Problems:
a) According to the forum excerpt, which attention function does force casting?
b) Filter the rows and copy out every line that contains the word "height".
start Document excerpt
It looks like the issues comes from ComfyUI-Advanced-ControlNet call to attention_pytorch

which is called in the forward method of class CrossAttentionMM(nn.Module) as self.actual_attention

def forward(self, x, context=None, value=None, mask=None, scale_mask=None):
        q = self.to_q(x)
        context = default(context, x)
        k: Tensor = self.to_k(context)
        if value is not None:
            v = self.to_v(value)
            del value
        else:
            v = self.to_v(context)

        # apply custom scale by multiplying k by scale factor
        if self.scale is not None:
            k *= self.scale

        # apply scale mask, if present
        if scale_mask is not None:
            k *= scale_mask

        try:
            out = self.actual_attention(q, k, v, self.heads, mask)
        except RuntimeError as e:
            if str(e).startswith("CUDA error: invalid configuration argument"):
                self.actual_attention = fallback_attention_mm
                out = self.actual_attention(q, k, v, self.heads, mask)
            else:
                raise
        return self.to_out(out)

Im not sure of how the context works for this function, but I am assuming that there is a bug that can cause q, k, v to be cast differently, or there is the assumption that attention_pytorch does forced casting. attention_pytorch does not currently force casting even though there is an unused variable for attn_precision, and attention_basic does force cast.
end Document excerpt
start Input for this task
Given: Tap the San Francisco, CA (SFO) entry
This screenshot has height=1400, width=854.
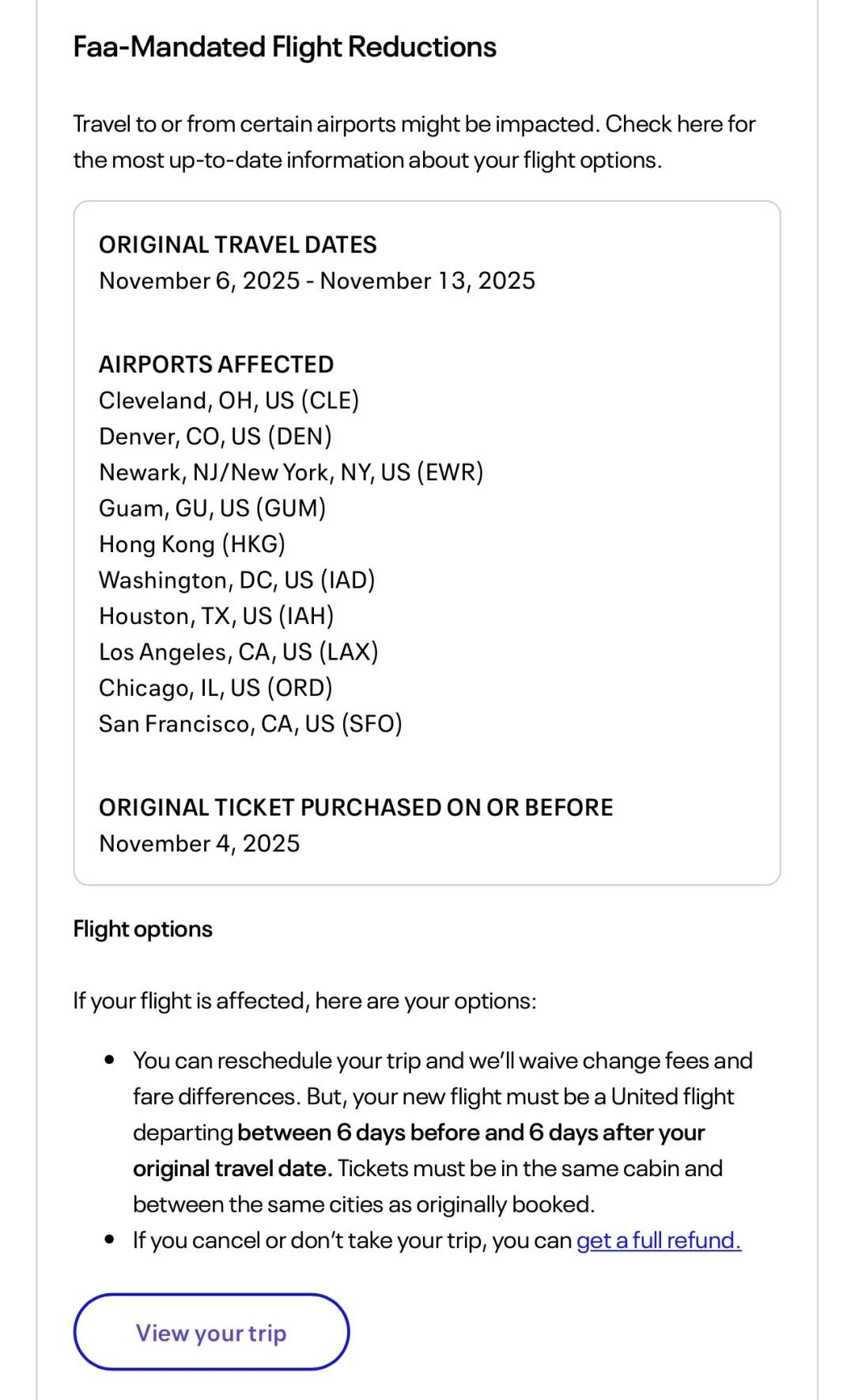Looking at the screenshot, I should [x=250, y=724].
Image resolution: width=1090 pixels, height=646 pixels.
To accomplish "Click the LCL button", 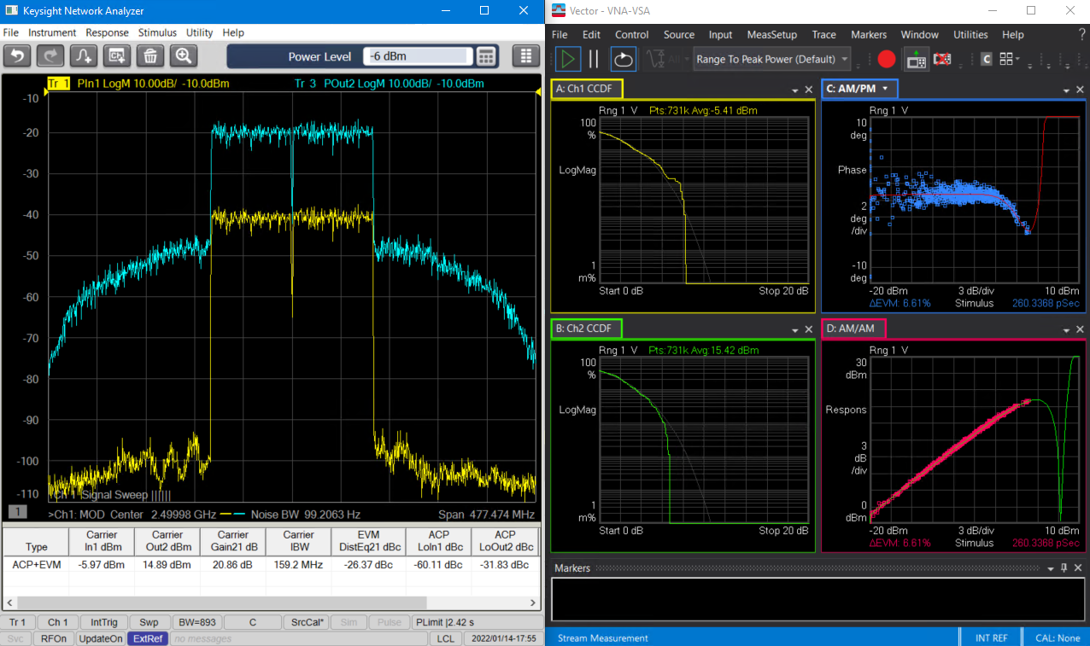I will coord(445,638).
end Input for this task
Written responses:
a) attention_basic

b)
This screenshot has height=1400, width=854.
Image resolution: width=1090 pixels, height=646 pixels.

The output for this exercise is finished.